本文抜粋:
++++

STRAGAZER14-1 ― 2024年07月02日 11:12
STARGAZER14-2 ― 2024年07月06日 20:10
国産素材
国産という名の誇り
磯竿の進化と月竿化
The pride of being made in Japan and the evolution of the moon rod
純日本製オリジナル高強度アルミエンドパーツ(試作)
月竿の伝統を引き継いだ国産素材
はじめに
Stargazer14とStargazer Jr.7
蜻蛉切と脇差
遠征という名につきまとう制限。それは、ロッドの携帯化もある程度は必要なことになってきます。特に旅行や遠征に於いてまたは、地磯等でもその装備に一定の制限がある場合はその装備と荷物量のことが重要課題のひとつでした。それは、小型飛行機やヘリを使うとかになればなおさらのことで更に必要に迫られることも多いでしょう。そのような昨今、月竿主力でもある1403シリーズ3pcs(継竿)の派生亜種を以前から考えてきました。本来ならこれらの計画は、もう一昔前の2009年頃のことになります。当時師匠から、一度遠征振出竿の提案があったモデルです。その当時の案は、ブランク素材がオールグラファイトの5.0m、4pcsという予定で進めていました。また、その当時には主力の1363-UMシリーズ継竿の予備として、その補助竿程度として考えていました。荷物の制限も今現在ほどに厳しいものでもありませんでした。当時はまだ、LCCが全盛期を迎えてはいませんでした。よって当時の私の考え方は、あくまでもサブ機、補助機に過ぎなく、限りなく手頃な価格で提供したいと考えていたのも事実です。国産でしかもリーズナブルな設定それは、当時としても必要であることを感じていました。当時は5万円代とまで絞り込んでのできるだけ実践オンリーのシンプルな作りとまで考えておりました。

++++

提供データ:
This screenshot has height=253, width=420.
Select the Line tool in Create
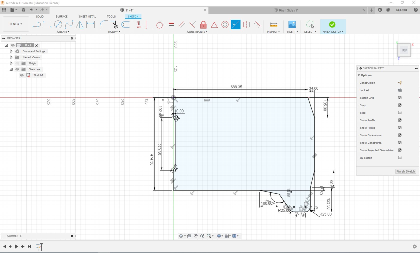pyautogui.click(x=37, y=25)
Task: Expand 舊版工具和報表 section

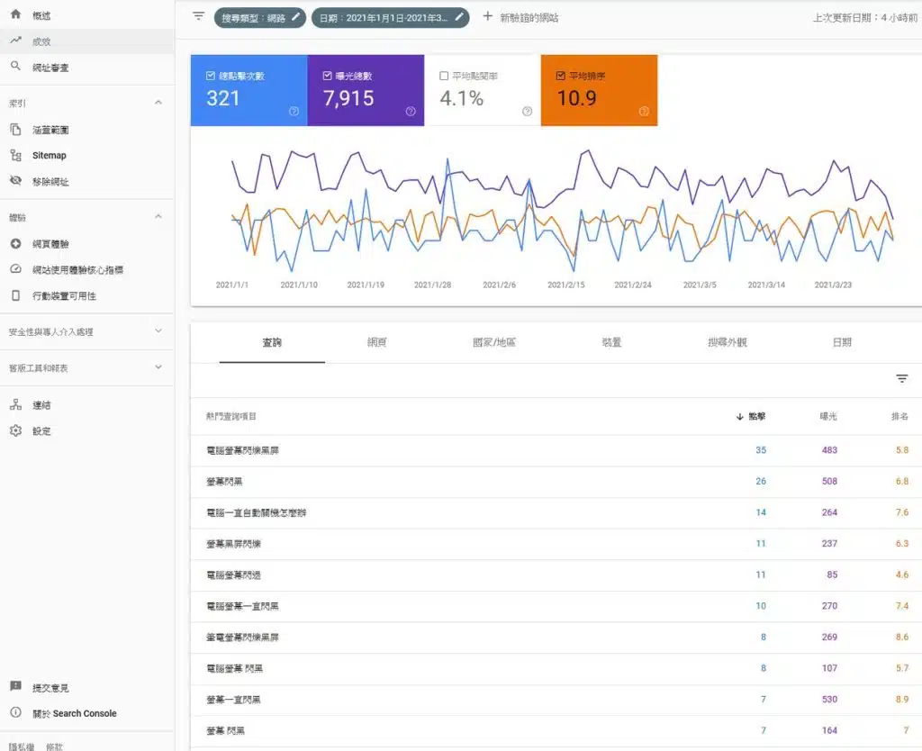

++++

取り組む課題:
(1) 遠征竿の文章について、次の問いに答えてください。
(a) 2009年頃の案で、ブランク素材は何とされていたか。
(b) その案での竿の長さと継ぎ数はどうだったか。
(c) 当時、価格は何円代まで絞り込むことを考えていたか。
(2) 遠征竿の文章の最後の段落で、装備や荷物に制限があって問題になる場面として挙げられているものをすべて書き出してください。
(3) 遠征竿の文章を、最後の文の後から書き継いでください。

解答一覧:
(1)
(a) オールグラファイト
(b) 5.0m、4pcs
(c) 5万円代

(2) 旅行、遠征、地磯等、小型飛行機を使う場合、ヘリを使う場合

(3)
それから暫くして、ブランク設計が終わり量産体制にありました。しかしながら適合ガイドの生産未定かつそのバリエーションが無いために延期に延期され実現できませんでした。とても残念だったのは言うまでもありませんでした。いくら良いブランク素材を開発設計したとしても、そのパーツの根幹にあたるガイドが無ければ話になりません。これでは打つ砲台があっても砲弾がないのと同じです。以来、その計画から10年以上の月日が過ぎてしまいました。とても短いようで長いものでした。この10年は、あっという間に過ぎましたがそれでも後になると一人生過ぎたことになります。一人生10年は、とても大きな節目なのはいうまでもありません。下手をすると現役世代を越えて行ってしまいかねません。
それからの時代が、振出という形態のカスタムロッドが一端を担う時代になるとは22年前の2002年独立時には考えてもみませんでした。故に、この類のご要望、要求、ご依頼をお断りしてきました。当時は、そんなことは月竿がやることでもないと思いつつも折角のご依頼に対して申し訳ない気がしました。そんなもやもやした感を残したまま、時折その構想や思いは頭の片隅を刺激するものです。今になって思うと当時から磯の振出をやってくれないかというユーザーさんがいらっしゃったことは私にも以外なことでした。わからないものです。
その間にも、かつての昭和から平成の全盛期をよそに磯関連は市場が激減し、釣り業界も多くが倒産に追い込まれました。メーカー名を上げると懐かしいブランドや思い出がいっぱいです。しかも、国産自社生産メーカーばかりでした。既に淘汰と大陸への生産移動が加速し始めていた頃かと思います。そしてその大陸も転換点を迎えています。時代は、刻々と流れて行くようです。そして今日の常識は明日の非常識なんてこともあり得る時代です。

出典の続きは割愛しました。